- [About this exercise]: Search the listing below for the string "will", then copy every line it appears in.
--- Data to process ---
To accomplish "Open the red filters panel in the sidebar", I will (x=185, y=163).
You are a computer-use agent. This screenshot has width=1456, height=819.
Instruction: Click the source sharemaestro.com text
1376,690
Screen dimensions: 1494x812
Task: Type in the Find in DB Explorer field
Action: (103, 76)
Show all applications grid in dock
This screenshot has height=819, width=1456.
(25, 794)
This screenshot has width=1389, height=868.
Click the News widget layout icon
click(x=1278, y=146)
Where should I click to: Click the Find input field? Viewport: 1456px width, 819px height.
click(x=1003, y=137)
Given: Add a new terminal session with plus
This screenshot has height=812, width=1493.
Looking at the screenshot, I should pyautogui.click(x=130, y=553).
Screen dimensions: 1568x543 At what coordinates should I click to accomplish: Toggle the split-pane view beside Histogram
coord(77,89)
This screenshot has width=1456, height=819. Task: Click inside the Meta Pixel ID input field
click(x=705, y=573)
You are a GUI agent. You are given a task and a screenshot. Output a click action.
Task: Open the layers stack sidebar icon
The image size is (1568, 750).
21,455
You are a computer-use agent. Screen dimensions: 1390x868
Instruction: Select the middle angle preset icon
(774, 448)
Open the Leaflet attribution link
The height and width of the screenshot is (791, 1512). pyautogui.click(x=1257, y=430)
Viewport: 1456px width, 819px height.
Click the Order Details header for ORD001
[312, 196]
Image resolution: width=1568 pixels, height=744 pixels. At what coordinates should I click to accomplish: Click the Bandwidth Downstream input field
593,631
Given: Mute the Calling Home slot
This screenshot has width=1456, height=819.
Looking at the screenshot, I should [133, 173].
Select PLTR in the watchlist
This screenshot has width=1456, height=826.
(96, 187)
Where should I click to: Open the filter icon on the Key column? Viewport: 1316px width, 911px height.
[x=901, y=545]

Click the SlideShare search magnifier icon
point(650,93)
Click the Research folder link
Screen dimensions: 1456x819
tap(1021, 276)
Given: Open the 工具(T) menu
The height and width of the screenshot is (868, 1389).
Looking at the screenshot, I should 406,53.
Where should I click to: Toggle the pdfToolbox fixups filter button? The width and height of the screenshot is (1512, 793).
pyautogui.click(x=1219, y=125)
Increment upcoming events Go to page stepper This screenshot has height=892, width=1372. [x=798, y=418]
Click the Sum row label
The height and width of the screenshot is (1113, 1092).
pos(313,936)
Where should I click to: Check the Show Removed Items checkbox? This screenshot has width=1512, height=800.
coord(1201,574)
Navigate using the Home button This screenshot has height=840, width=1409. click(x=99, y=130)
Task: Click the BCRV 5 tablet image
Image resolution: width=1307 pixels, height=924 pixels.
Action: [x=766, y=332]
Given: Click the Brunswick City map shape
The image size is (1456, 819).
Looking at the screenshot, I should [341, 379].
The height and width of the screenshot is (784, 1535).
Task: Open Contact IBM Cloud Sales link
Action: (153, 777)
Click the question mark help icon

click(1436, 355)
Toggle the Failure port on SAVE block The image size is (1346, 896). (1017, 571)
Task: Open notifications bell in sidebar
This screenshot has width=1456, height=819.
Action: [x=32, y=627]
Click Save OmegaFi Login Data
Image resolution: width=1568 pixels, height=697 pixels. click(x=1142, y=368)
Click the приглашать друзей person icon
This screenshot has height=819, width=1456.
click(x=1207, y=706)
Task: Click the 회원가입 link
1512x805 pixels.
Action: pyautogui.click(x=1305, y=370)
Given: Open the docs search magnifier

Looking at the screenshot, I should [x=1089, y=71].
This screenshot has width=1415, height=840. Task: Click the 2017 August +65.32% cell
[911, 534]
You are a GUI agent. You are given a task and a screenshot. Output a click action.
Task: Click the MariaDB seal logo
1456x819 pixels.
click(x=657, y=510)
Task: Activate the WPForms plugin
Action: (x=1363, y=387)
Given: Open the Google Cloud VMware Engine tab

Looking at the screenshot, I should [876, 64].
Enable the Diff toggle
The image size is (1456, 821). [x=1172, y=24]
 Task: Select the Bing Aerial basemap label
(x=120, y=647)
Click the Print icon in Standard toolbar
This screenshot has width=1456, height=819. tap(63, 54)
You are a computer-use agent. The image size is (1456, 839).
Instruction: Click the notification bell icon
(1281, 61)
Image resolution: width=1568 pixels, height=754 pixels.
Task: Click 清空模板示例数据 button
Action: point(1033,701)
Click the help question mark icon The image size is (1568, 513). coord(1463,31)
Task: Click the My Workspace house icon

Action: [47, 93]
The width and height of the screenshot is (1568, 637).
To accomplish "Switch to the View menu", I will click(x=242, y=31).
---
- [Output of the exercise]:
To accomplish "Open the red filters panel in the sidebar", I will (x=185, y=163).
To accomplish "Switch to the View menu", I will click(x=242, y=31).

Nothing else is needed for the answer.